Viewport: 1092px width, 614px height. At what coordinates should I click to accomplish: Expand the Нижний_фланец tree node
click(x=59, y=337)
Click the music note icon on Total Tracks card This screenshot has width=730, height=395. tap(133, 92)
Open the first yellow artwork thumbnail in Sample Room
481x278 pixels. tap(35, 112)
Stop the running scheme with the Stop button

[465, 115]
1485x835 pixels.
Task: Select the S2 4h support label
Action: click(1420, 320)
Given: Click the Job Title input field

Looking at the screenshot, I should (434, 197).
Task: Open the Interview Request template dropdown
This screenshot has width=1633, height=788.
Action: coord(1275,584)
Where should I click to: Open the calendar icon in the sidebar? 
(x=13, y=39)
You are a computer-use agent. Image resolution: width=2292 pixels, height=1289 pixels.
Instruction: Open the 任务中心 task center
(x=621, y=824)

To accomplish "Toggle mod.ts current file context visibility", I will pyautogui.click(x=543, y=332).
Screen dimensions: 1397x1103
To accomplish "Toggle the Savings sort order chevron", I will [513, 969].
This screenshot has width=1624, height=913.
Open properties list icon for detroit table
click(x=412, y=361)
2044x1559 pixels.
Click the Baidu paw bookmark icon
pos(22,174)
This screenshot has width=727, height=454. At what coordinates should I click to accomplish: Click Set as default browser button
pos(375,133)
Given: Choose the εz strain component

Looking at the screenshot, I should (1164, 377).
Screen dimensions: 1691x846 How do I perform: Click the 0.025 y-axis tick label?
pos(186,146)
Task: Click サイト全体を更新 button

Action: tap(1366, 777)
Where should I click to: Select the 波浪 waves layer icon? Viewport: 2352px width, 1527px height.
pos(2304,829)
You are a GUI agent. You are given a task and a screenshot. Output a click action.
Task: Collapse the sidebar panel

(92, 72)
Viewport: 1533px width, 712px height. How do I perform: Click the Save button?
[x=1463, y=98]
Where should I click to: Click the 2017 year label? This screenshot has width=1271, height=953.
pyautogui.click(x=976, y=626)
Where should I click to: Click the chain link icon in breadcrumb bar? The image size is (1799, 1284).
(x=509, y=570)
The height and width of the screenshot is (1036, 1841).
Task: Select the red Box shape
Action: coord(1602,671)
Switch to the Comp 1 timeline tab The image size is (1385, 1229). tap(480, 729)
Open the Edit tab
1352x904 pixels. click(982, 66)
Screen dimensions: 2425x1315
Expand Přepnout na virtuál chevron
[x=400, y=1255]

::::::::

■ Exercise brief
Considering only the material above, set down every line from the one with "You are a computer-use" to the one with "This screenshot has width=1624, height=913.", inclusive, exactly as written.

■ Answer box
You are a computer-use agent. Image resolution: width=2292 pixels, height=1289 pixels.
Instruction: Open the 任务中心 task center
(x=621, y=824)

To accomplish "Toggle mod.ts current file context visibility", I will pyautogui.click(x=543, y=332).
Screen dimensions: 1397x1103
To accomplish "Toggle the Savings sort order chevron", I will [513, 969].
This screenshot has width=1624, height=913.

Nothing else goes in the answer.